→ **Text passage**:
== Segment start ==

Sugar effects on neural responses

Consistent with previous reports of MIST effects (17), the MIST before dietary intervention led to significant (P < .010) unilateral (left) deactivation in the parahippocampal gyrus, anterior cingulate cortex (BA10), hippocampus, and amygdala (Table 2 and Figure 3A). The purpose of presenting the pooled preintervention imaging data was to provide evidence of the MIST paradigm's consistency with regard to eliciting responses in specific regions of the brain as previously reported (eg, Pruessner). In a repeated-measures ANCOVA, which included treatment group and visit as independent variables, we found a significant treatment group by visit interaction in the left hippocampus [F (1, 15) = 6.8, P = .020; effect size (η2p) = 0.15]. We observed no group differences [t (17) = 0.76, P = .4556] for the preintervention visit. However, after 2 weeks of sugar consumption (relative to aspartame), sucrose consumption was associated with significantly [t (13) = 4.2, P = .001] higher stress (MIST)-induced activity in the left hippocampus (Figure 3, B and C).

Table 2.

Effects of the stress task (MIST) at the preintervention examination, collapsed across all subjects from both intervention groups

Region Cluster Size t Coordinates
L parahippocampal gyrus 119 5.87 −26, −38, −12
L ACC (BA10) 84 5.70 −4, 52, 12
L hippocampus 168 5.15 −22, −16, −22
L amygdala 231 5.04 −20, −4, −16
L hippocampus (BA27) 57 4.67 −16, −34, −4
L ACC (BA10) 23 3.97 −4, 52, −2

Abbreviations: BA, Brodmann area; L, left hemisphere. The stress task led to significant (P < .01) unilateral (left) deactivation in the parahippocampal gyrus, anterior cingulate cortex (BA10), hippocampus, and amygdala. Regions of interest are displayed as right or left hemisphere, Brodmann areas, t values for the statistical contrast, and Montreal Neurological Institute coordinates.

Effects of consuming sucrose and aspartame sweetened beverages on regional brain activity. A, Preintervention brain images showing effects of the stress task (MIST) at the preintervention visit, collapsed across all subjects from both intervention groups. The stress task led to significant (P < .01) unilateral (left panel) deactivation in the amygdala (−20, −4, −16), hippocampus (−22, −16, −22), and anterior cingulate cortex (BA10; −4, 52, 12). B, Repeated-measures ANCOVA showed a significant treatment group by visit interaction [F (1, 15) = 6.8, P = .020; effect size (η2p) = 0.15]. In contrast to the preintervention visit, significantly greater MIST-induced hippocampal activity was observed in the sucrose, but not aspartame, group at the postintervention visit. The brain image in panel C shows the net effect of sucrose consumption to increase above preintervention and the aspartame group hippocampal activity in response to the stress task (MIST). A higher number on the color scale indicates greater activity. *, P = .001 for statistical difference in hippocampal activity between sucrose and aspartame groups at the postintervention visit.

== Segment end ==

→ **Study material**:
== Segment start ==

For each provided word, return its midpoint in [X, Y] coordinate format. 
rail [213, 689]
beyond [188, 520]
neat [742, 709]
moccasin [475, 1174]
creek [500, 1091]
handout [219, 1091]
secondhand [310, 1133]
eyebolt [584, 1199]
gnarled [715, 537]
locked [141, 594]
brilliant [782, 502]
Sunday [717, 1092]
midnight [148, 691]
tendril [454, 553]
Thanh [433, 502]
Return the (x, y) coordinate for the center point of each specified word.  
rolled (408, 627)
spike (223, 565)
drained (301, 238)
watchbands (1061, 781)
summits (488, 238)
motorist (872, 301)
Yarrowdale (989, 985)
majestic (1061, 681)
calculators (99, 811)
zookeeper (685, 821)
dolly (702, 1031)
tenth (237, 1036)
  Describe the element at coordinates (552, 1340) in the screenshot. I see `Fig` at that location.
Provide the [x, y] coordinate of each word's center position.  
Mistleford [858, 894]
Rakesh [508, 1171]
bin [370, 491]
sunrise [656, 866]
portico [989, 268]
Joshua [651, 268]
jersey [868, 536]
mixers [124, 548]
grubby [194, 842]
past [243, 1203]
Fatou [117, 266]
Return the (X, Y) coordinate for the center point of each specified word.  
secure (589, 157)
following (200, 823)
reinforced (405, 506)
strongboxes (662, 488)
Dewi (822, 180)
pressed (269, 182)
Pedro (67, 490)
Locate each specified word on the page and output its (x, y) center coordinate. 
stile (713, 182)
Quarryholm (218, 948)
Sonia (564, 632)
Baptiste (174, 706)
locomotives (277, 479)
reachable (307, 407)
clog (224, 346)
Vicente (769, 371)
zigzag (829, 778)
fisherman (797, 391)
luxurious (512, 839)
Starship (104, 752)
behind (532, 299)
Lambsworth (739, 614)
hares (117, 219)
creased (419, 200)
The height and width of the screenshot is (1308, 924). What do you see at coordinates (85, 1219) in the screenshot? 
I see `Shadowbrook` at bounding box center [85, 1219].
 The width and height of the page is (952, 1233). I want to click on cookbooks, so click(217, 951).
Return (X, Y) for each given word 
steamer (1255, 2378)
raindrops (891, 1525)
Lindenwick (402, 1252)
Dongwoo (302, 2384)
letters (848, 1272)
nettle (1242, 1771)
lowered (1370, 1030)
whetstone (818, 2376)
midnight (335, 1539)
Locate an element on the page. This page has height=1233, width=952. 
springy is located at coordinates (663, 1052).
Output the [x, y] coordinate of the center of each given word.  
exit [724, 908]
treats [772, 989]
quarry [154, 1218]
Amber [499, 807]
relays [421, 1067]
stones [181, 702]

== Segment end ==

→ **Required work**: Continue the passage on sugar consumption and stress-induced brain activity from the point where it ends. This material was taken from a different source.

→ **Task answer**:
Effects of sugar on MIST-related salivary cortisol responses

We found a significant group by visit interaction for the MIST-induced cortisol response [F (1, 15) = 4.7, P = .048; effect size (η2p) = 0.36]. The cortisol response to the MIST was diminished after 2 weeks of consuming sucrose but elevated after 2 weeks of consuming aspartame (Figure 4, A–C). The postintervention cortisol response was significantly different (P = .024) between the aspartame (mean ± SE, 6.5 ± 2.0 nmol/L Δ) and sucrose (mean ± SE, −0.7 ± 1.6 Δ) groups. We also found a significant (Pgroup × visit = .043) group × visit interaction for total cortisol output, as estimated by the AUC across the entire visit. Total cortisol output during the preintervention visit did not differ significantly [t (24) = 0.42, P = .6602] between the aspartame and sucrose groups (Table 1). However, during the postintervention visit, total cortisol output was significantly higher [t (24) = 2.4, P = .0130] in the aspartame (mean ± SE, 161.6 ± 12.7 nmol/L min) group compared with the sucrose group (mean ± SE, 114.9 ± 10.8 nmol/L min).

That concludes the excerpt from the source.